Austin receives some 22.6 million domestic visitors a year, says its convention bureau, attracted by music, food, and hip events. The upcoming SXSW promises to be sensational, as does October’s Austin City Limits festival. Austin is an amazing mix culturally, recently called by Smithsonian Magazine “the perfect combination of Southern heart, Western spirit, and Yankee intellect.” But it’s also far more than that—its own peculiar phenom marching to its own drummer.

1. “Keep Austin Weird,” surely takes the national title for strangest business slogan.

But the slogan is clever and unique and Austin tends to embrace both. Coined by Austin Community College librarian Red Wassenich, it attacks  “Austin’s descent into rampant commercialism and overdevelopment,” even while defending unusual, local businesses, however much money they make. In 2002 it became a campaign slogan used by Steve Bercu, owner of the independent bookstore BookPeople, and John Kunz, owner of an independent music store, Waterloo Records. They felt threatened by the proposed arrival of a giant chain, Borders, which was slated to receive city subsidies. In fighting off Borders, they created the Austin Independent Business Alliance (AIBA) to promote local business and to demonstrate their economic contribution. They won. Borders stayed away, and eventually declared bankruptcy.
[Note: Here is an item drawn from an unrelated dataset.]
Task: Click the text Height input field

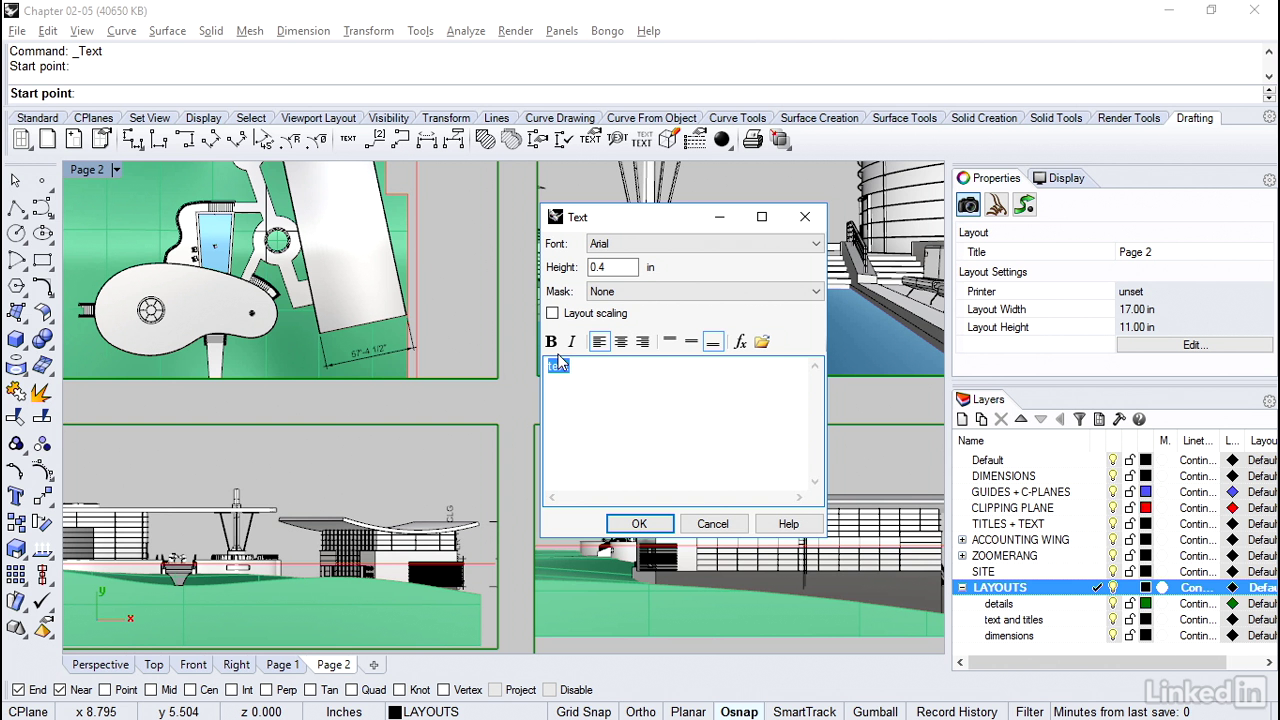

Meanwhile AIBA has some 700 local business members, both the book and music stores are still standing, and Austin is still weird.

Of course another legacy of weird to which Austin can make a serious claim is found in Richard Linklater’s 1991 film, Slacker, which covers a day in the life of Austinite social outcasts and misfits, or, as the New York Times observed, “a collection of eccentrics and lunacies.”